In the end, I do wonder if it’s a stepping stone to full separation. He won’t like being a PT dad to all his kids (we have a baby who will be coming with me). He’ll resent that I am with the baby all the time, and he will blame me for the situation (because I’m an inferior person who just can’t be an adult and cope with some kids). He’ll have to face the fact that he’s got no company or support for contact and he still doesn’t enjoy it. He’ll resent the fact that my son lives with me and the baby and is there when he’s at my house (he already resents him for being here more than his children). It’ll be my house too, so he will be the visitor not DS.
But I don’t see where else we could go. He is not going to change his attitude or come to terms with his ambivalence about his children.

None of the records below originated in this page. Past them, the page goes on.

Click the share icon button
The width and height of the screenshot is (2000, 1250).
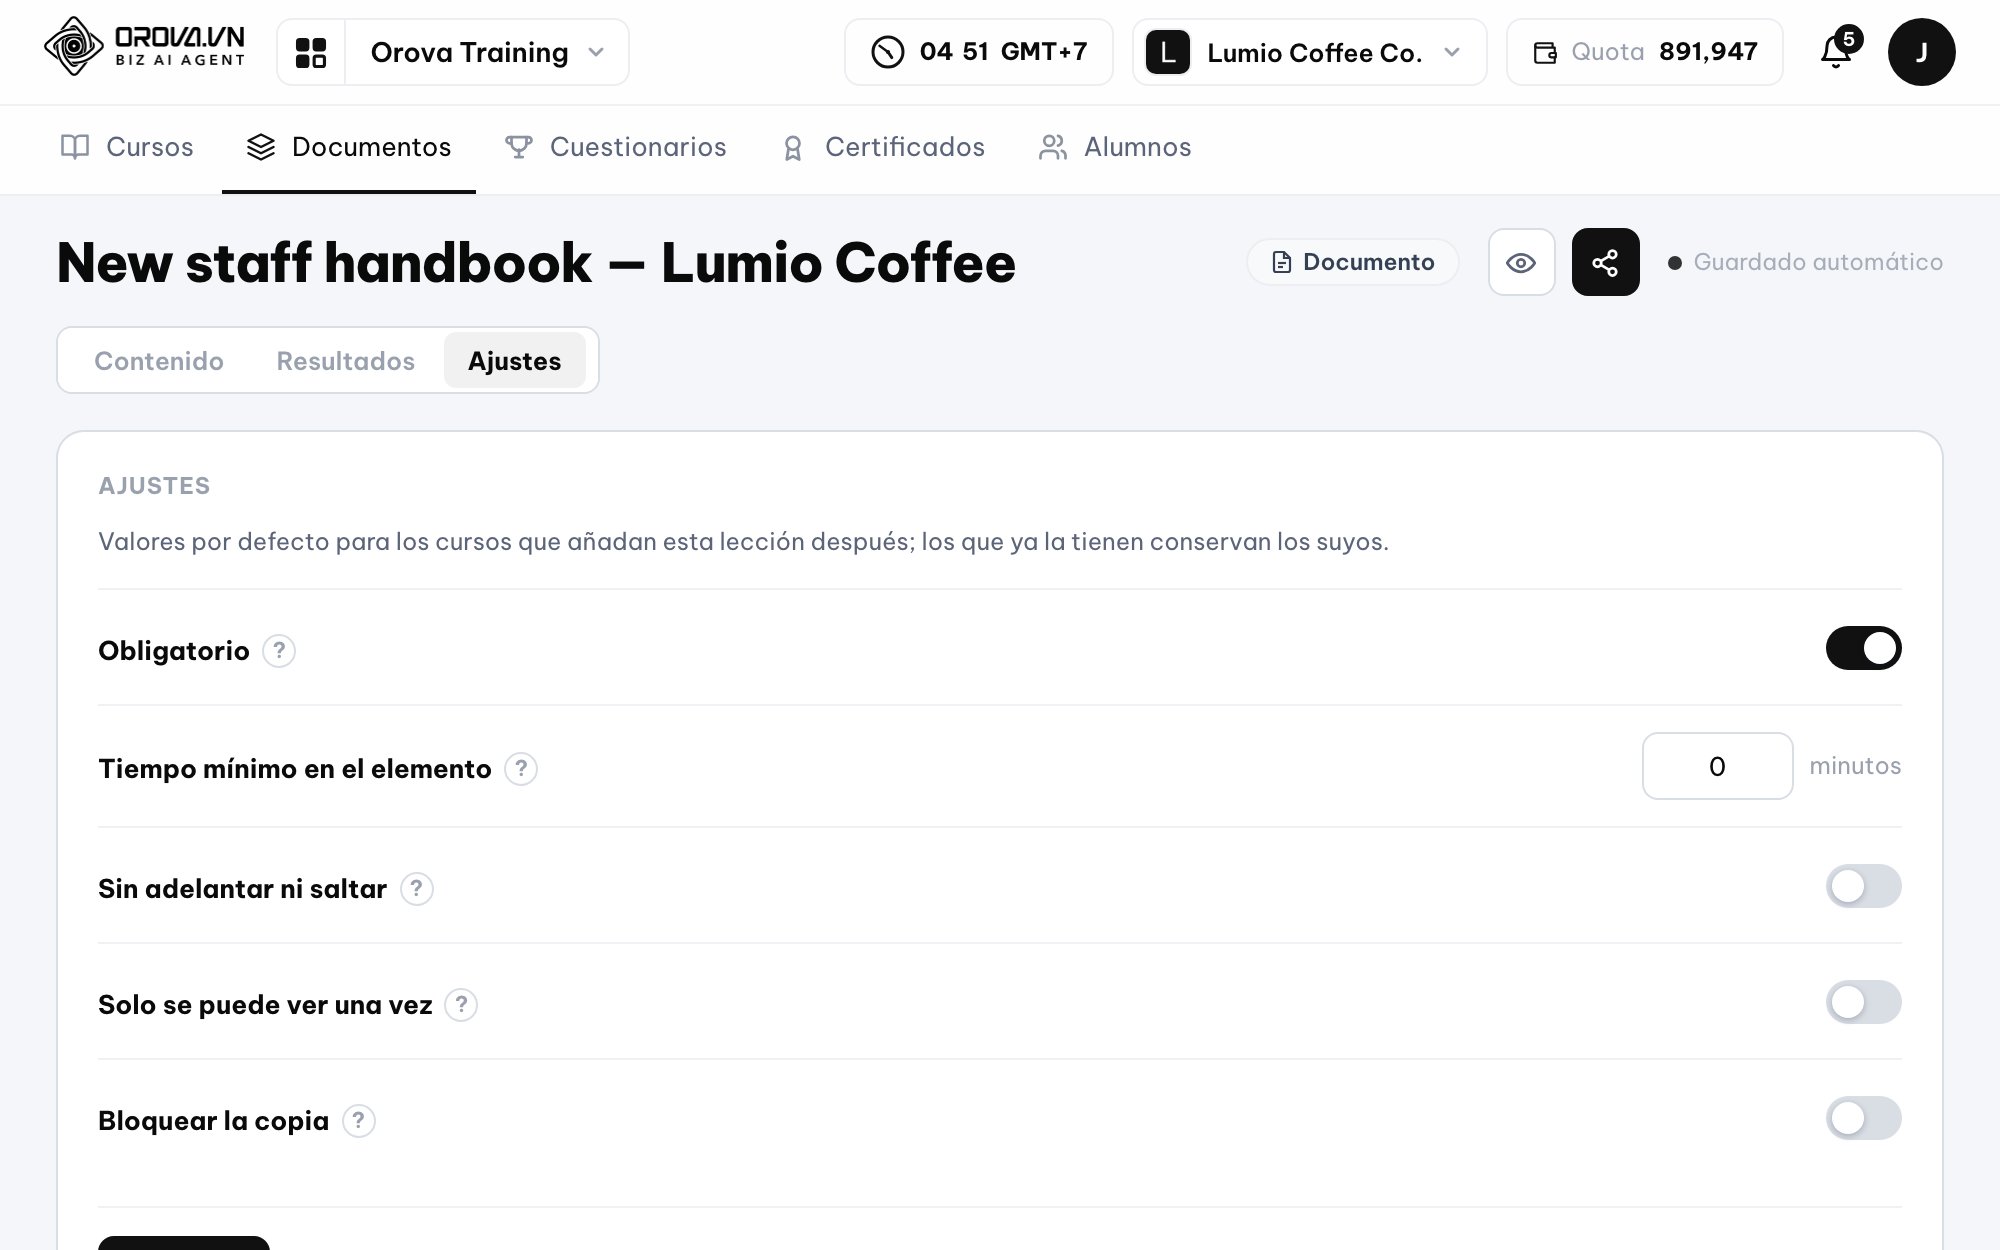pyautogui.click(x=1605, y=262)

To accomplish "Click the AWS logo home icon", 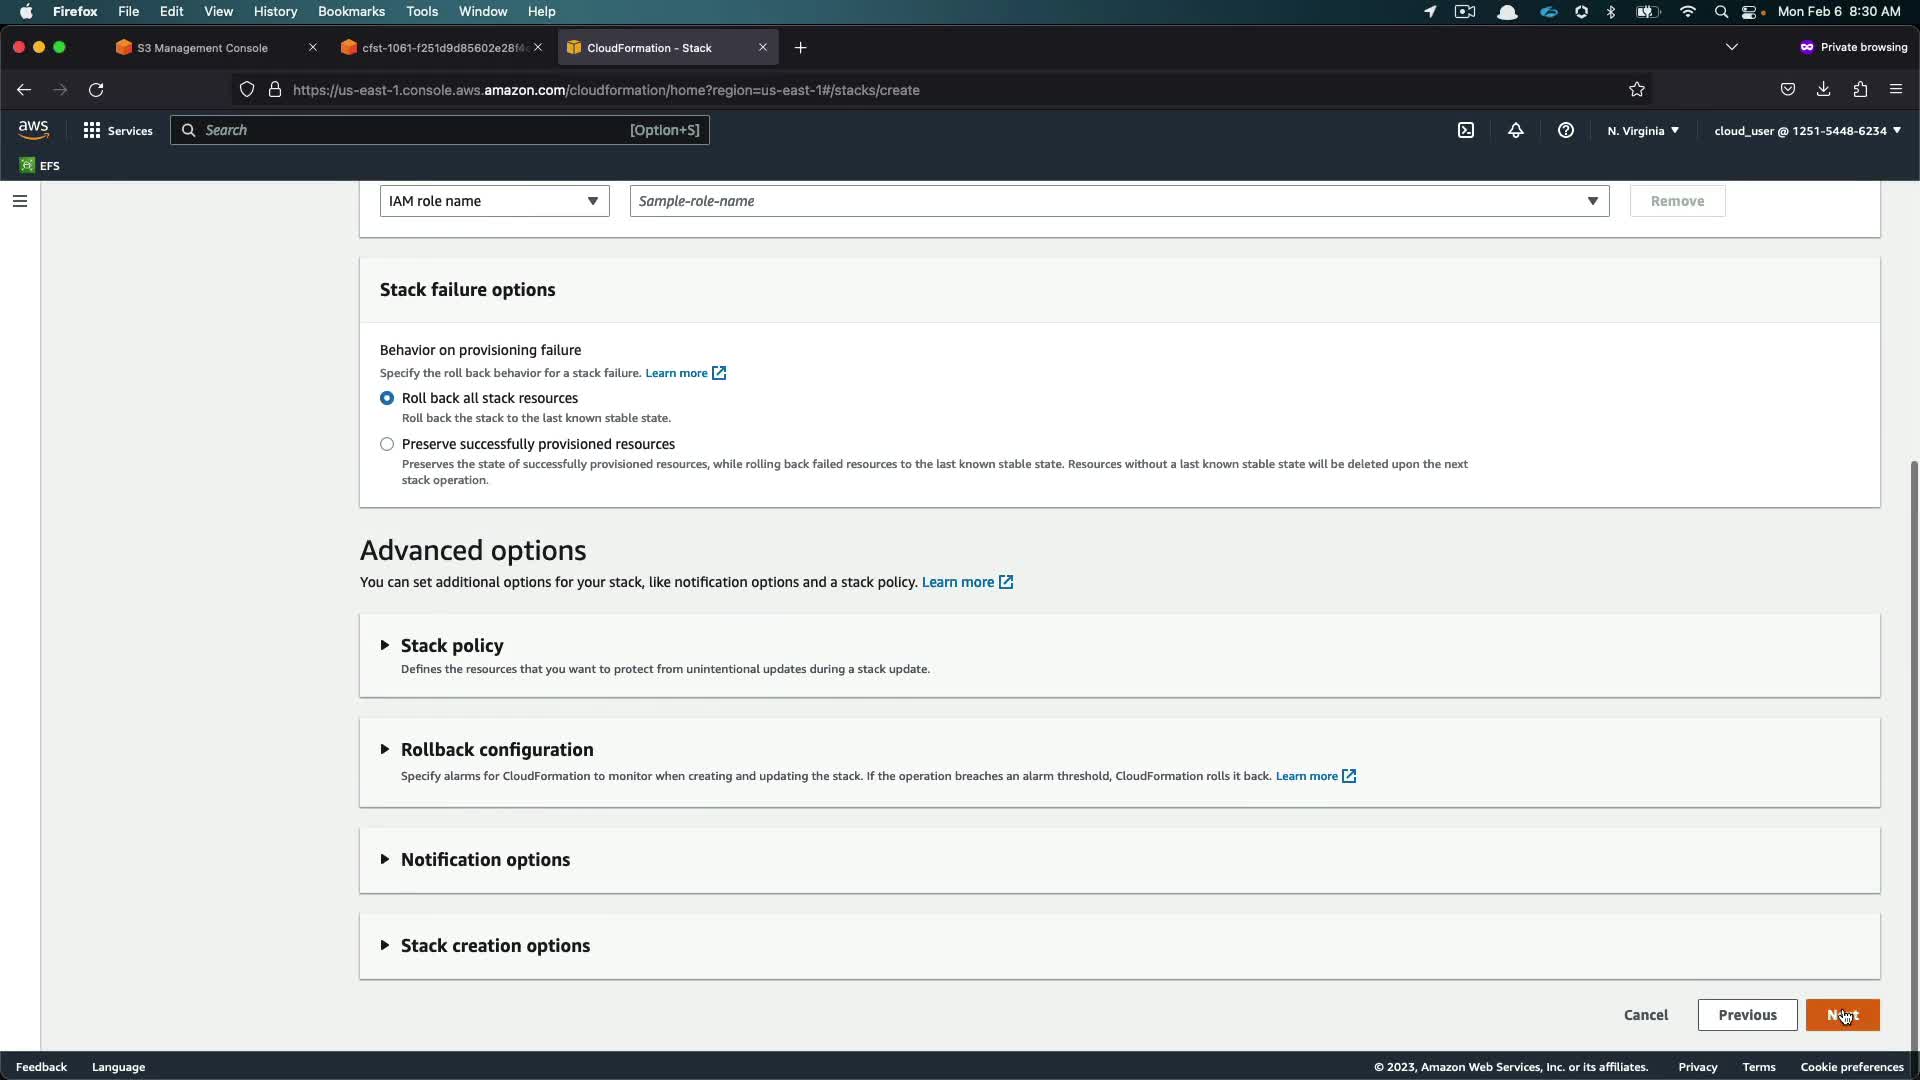I will click(x=33, y=130).
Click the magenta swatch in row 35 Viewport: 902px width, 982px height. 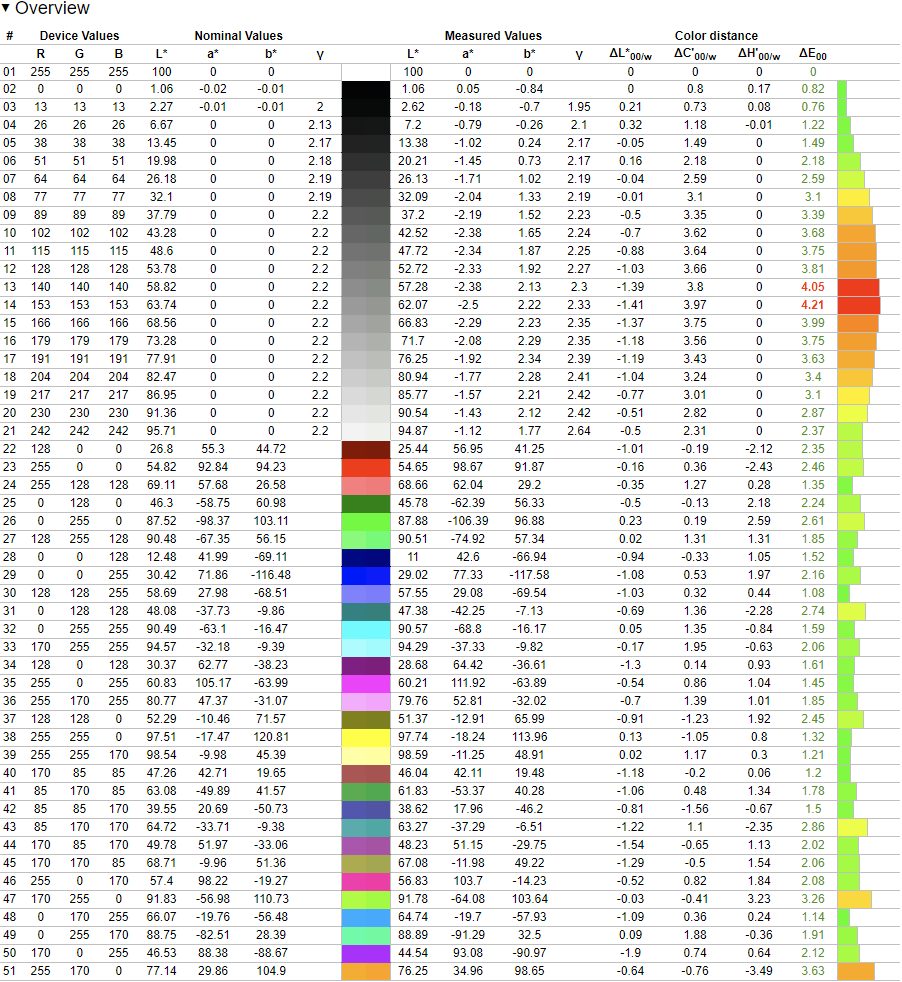365,683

In fact, a good example of his weird attitude to it all is that, when I told him I can do it no longer, his proposed solution was that we move abroad with the baby and leave the other kids with their other parents. Then he almost mocked me saying ‘but you wouldn’t be willing to do that’. In fact he claimed I needed to basically abandon DS to ‘prove you’re not weirdly obsessed’ with him. His actual words.
Yet he’s terrified his ex will stop him seeing his kids so he rearranges the furniture in our house to accommodate his ex’s wishes. And he needs constant sympathy that he doesn’t live with them all the time.
How is anyone supposed to navigate that?